### RECORDS FOR PROCESSING
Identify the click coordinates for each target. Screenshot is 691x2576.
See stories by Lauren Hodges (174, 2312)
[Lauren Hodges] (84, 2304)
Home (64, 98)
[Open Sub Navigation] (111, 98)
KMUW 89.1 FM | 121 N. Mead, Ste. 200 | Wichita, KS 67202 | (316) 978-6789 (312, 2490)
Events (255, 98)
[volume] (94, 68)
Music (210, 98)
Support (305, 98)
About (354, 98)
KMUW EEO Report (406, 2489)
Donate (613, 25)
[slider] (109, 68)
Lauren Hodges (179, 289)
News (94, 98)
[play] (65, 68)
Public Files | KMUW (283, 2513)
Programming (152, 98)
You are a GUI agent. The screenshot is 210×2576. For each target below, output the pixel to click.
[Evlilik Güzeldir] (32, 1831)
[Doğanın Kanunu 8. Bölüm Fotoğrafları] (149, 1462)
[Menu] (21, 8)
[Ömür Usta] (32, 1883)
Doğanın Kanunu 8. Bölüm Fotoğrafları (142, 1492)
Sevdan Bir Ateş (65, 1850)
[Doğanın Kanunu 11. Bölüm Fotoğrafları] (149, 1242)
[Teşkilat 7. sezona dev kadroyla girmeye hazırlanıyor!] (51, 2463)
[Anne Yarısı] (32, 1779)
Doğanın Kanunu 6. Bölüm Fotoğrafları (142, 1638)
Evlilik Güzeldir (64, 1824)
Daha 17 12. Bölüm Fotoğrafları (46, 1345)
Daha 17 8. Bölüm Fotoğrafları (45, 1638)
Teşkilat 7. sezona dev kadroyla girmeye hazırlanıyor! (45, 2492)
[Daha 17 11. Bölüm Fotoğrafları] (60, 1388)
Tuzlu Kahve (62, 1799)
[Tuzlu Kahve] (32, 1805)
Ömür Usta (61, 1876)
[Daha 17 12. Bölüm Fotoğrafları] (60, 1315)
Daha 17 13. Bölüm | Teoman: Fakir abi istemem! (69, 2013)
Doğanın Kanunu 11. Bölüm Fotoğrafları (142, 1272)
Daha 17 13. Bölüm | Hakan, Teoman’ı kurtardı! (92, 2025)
######
Print every record exactly as written.

__COMPLETED TASK__
Identify the click coordinates for each target. Screenshot is 691x2576.
See stories by Lauren Hodges (174, 2312)
[Lauren Hodges] (84, 2304)
Home (64, 98)
[Open Sub Navigation] (111, 98)
KMUW 89.1 FM | 121 N. Mead, Ste. 200 | Wichita, KS 67202 | (316) 978-6789 (312, 2490)
Events (255, 98)
[volume] (94, 68)
Music (210, 98)
Support (305, 98)
About (354, 98)
KMUW EEO Report (406, 2489)
Donate (613, 25)
[slider] (109, 68)
Lauren Hodges (179, 289)
News (94, 98)
[play] (65, 68)
Public Files | KMUW (283, 2513)
Programming (152, 98)
You are a GUI agent. The screenshot is 210×2576. For each target below, output the pixel to click.
[Evlilik Güzeldir] (32, 1831)
[Doğanın Kanunu 8. Bölüm Fotoğrafları] (149, 1462)
[Menu] (21, 8)
[Ömür Usta] (32, 1883)
Doğanın Kanunu 8. Bölüm Fotoğrafları (142, 1492)
Sevdan Bir Ateş (65, 1850)
[Doğanın Kanunu 11. Bölüm Fotoğrafları] (149, 1242)
[Teşkilat 7. sezona dev kadroyla girmeye hazırlanıyor!] (51, 2463)
[Anne Yarısı] (32, 1779)
Doğanın Kanunu 6. Bölüm Fotoğrafları (142, 1638)
Evlilik Güzeldir (64, 1824)
Daha 17 12. Bölüm Fotoğrafları (46, 1345)
Daha 17 8. Bölüm Fotoğrafları (45, 1638)
Teşkilat 7. sezona dev kadroyla girmeye hazırlanıyor! (45, 2492)
[Daha 17 11. Bölüm Fotoğrafları] (60, 1388)
Tuzlu Kahve (62, 1799)
[Tuzlu Kahve] (32, 1805)
Ömür Usta (61, 1876)
[Daha 17 12. Bölüm Fotoğrafları] (60, 1315)
Daha 17 13. Bölüm | Teoman: Fakir abi istemem! (69, 2013)
Doğanın Kanunu 11. Bölüm Fotoğrafları (142, 1272)
Daha 17 13. Bölüm | Hakan, Teoman’ı kurtardı! (92, 2025)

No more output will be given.